[Dataset entries]
———

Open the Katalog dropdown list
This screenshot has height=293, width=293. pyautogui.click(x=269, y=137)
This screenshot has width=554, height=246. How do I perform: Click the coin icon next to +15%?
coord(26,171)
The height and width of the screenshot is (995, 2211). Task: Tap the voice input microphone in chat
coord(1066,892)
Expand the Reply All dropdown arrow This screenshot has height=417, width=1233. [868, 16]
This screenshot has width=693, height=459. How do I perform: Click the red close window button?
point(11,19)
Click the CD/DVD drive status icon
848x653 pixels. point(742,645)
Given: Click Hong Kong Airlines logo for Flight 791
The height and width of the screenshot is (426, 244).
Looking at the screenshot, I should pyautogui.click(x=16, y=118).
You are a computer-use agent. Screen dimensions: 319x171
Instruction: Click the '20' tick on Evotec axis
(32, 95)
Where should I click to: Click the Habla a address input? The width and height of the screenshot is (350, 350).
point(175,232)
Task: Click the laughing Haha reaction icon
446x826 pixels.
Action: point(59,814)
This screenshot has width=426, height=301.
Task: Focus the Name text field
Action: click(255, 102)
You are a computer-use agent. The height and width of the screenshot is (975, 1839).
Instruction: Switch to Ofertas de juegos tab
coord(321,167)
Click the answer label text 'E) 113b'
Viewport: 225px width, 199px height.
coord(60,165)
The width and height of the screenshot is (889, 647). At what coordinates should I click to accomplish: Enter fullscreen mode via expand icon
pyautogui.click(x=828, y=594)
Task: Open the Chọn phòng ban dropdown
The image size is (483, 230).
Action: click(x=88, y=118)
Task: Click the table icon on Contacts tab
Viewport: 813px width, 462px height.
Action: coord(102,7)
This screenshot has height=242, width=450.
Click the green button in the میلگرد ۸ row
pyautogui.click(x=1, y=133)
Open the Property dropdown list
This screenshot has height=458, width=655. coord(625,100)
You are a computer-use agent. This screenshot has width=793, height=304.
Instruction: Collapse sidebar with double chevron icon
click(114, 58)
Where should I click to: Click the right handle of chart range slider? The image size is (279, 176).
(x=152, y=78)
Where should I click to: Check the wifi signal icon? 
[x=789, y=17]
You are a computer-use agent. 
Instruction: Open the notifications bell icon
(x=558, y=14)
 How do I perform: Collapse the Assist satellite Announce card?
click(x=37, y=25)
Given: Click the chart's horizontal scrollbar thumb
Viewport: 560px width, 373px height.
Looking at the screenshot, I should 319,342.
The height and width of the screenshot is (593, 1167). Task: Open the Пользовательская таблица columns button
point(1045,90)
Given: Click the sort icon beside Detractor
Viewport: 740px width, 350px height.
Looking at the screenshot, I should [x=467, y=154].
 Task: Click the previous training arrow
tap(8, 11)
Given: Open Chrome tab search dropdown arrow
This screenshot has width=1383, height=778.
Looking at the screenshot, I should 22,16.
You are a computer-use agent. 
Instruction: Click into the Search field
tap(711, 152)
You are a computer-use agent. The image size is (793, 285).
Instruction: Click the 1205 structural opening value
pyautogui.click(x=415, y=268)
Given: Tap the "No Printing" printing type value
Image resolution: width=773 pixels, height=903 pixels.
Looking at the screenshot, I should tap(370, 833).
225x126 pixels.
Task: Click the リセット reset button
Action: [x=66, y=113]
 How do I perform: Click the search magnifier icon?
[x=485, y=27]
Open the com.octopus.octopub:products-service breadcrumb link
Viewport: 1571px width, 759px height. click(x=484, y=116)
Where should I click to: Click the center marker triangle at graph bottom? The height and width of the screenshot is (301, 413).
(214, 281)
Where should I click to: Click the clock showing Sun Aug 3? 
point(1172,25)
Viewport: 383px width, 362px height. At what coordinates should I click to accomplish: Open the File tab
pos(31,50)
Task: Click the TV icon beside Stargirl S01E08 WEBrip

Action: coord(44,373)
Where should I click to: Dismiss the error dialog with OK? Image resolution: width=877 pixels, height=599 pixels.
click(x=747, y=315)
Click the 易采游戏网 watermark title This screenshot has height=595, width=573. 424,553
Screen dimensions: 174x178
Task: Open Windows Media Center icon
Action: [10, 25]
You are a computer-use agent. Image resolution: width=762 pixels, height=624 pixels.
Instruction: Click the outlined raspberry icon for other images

———

Repeat exactly the lines above, starting with the first line of the records and finishing with the line holding "Expand the Reply". Add no other line.

◆ **TASK SOLUTION**:
Open the Katalog dropdown list
This screenshot has height=293, width=293. pyautogui.click(x=269, y=137)
This screenshot has width=554, height=246. How do I perform: Click the coin icon next to +15%?
coord(26,171)
The height and width of the screenshot is (995, 2211). Task: Tap the voice input microphone in chat
coord(1066,892)
Expand the Reply All dropdown arrow This screenshot has height=417, width=1233. [868, 16]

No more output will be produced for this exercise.